Nurse case managers are responsible for managing care plans for patients who have physical, mental, or substance abuse problems.
Their daily responsibilities center around helping patients and their families identify needs and goals and what the required steps are to meet them. Specific duties include:
- Offering patients counseling in an individual or group setting
- Performing mental health or physical exams
- Determining a patient’s eligibility for special procedures or treatments
- Consulting with outside agencies in order to arrange support services when necessary
- Developing a detailed action plan
- Keeping detailed records of each home and office visit, along with referrals, and phone calls
- Keeping in touch with patients to confirm the services they are receiving are helpful
- Educating patients and their families on how to follow a care plan
- Reviewing treatment goals
- Interpreting medical documents
- Communicating with physicians
- Facilitating investigations and ongoing legal proceedings when necessary
- Making good use of all clinical pathways
Nurse case managers are registered nurses who have a Bachelor of Science in Nursing degree from an accredited program. Courses include:
- Concepts in Nursing
- Basic Skills in Nursing
- Advanced Skills in Nursing
- Integrated Health Assessment
- Pathophysiology for Nurses
- Pharmacology in Nursing
- Health Appraisal
- Teaching Strategies for the Healthcare Client
- Concepts in Community Health Nursing
- Introduction to School Nursing
- Topics in Nursing
- Applying Professional Nursing Principles
- Leadership and Healthcare Economics
- Concepts of Acute Illness in Adults
- Psychosocial Nursing
- Cooperative Education in Nursing
- Basic Concepts and Care of Elderly Clients
- Nursing of the Childrearing Family
Many continue their education to achieve a master’s in nursing case management as some employers will only hire nurses who have an advanced degree. To pursue a master’s, students need to have a passing score on the Graduate Records Examination (GRE) as one of the requirements for acceptance. Registered nurses who earned a master’s in another area of nursing can obtain a post-graduate certificate. A doctorate degree is also available for those who wish to achieve the highest level of education.

Provided information:
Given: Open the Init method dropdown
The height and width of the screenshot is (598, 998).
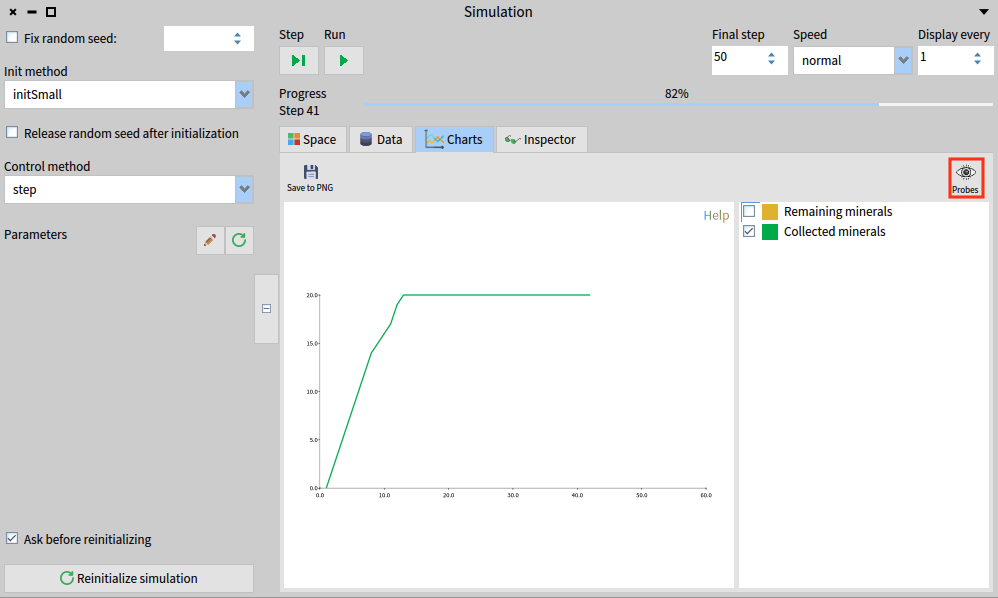Looking at the screenshot, I should [x=244, y=95].
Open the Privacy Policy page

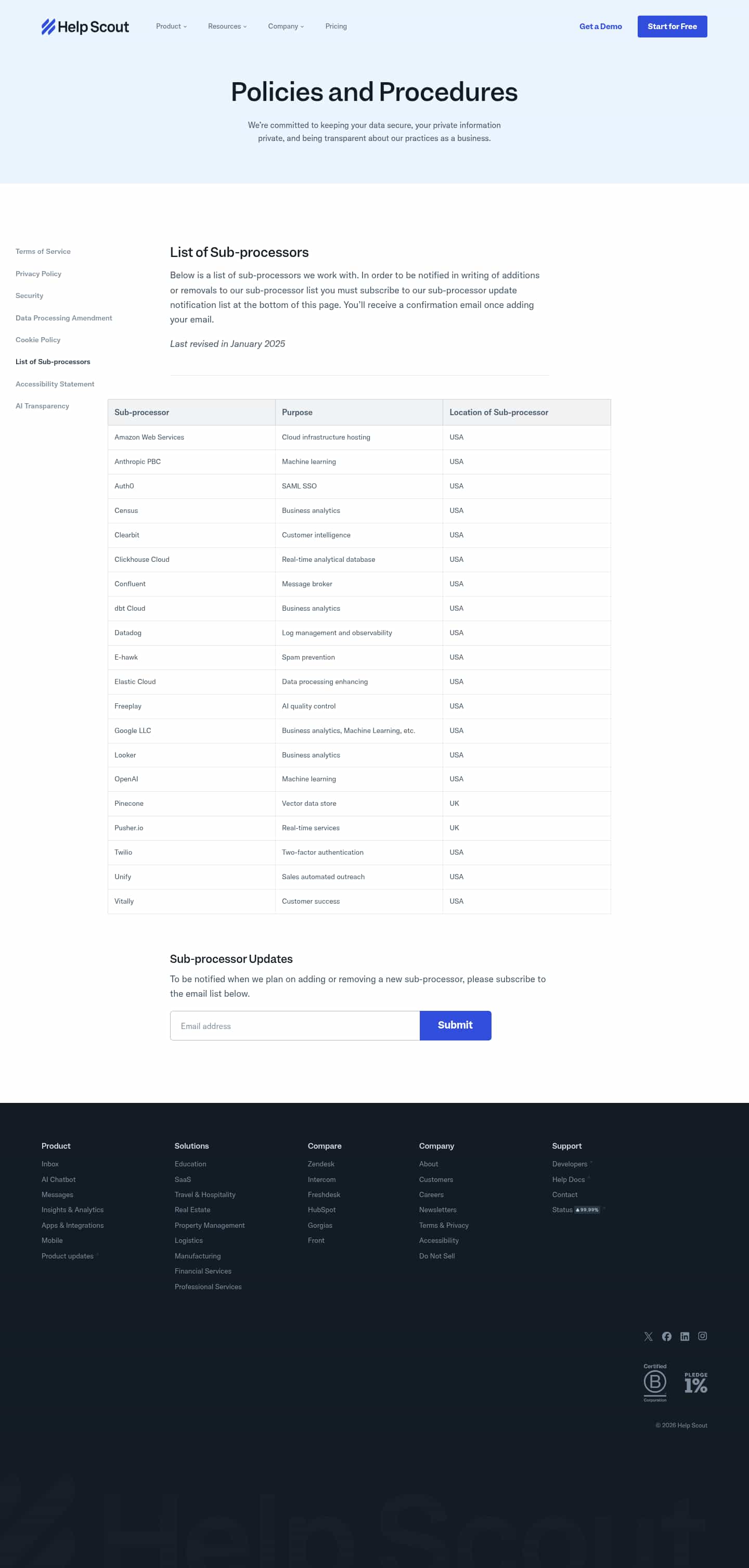(x=38, y=274)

What is expected:
Write the next part of the text about nurse case managers, starting after its final sentence. The listing has no connection to the text about nurse case managers.

Task answer:
Once schooling is completed, the training for this profession takes place on the job.
To practice as a registered nurse, you must pass the National Council Licensure Examination (NCLEX-RN) examination.
There are a few certification options available to nurse case managers, they include:
- A certification exam that focuses on hospital case management is offered by the American Case Management Association
- An exam administered by the American Nurse Credentialing Center allows registered nurses to become board certified. To be eligible, you need two years of hospital experience, 2,000 additional hours of clinical case management, and thirty hours of continuing education
- An exam administered by the Commission for Case Managers Certification centers on community case and hospital management. It’s only given three times a year and re-certification is mandatory every five years
Nurse case managers can choose to specialize in several ares including geriatrics, pediatrics, and surgery,
These nurses work in private and public sectors including hospices, hospitals, nursing homes, and rehab centers.
- Strong knowledge in clinical and financial aspects of care
- Highly effective skills in managing, teaching, negotiating, and collaborating with different groups
- Good time management skills in order to work with multiple patients each day
Some employers require nurses to have a valid driver’s license (as opposed to state identification) in order to transport patients in their own vehicles or one owned by their employer.
Job Outlook and Salary
The job outlook is excellent, and in 2012, the median salary was $64,000.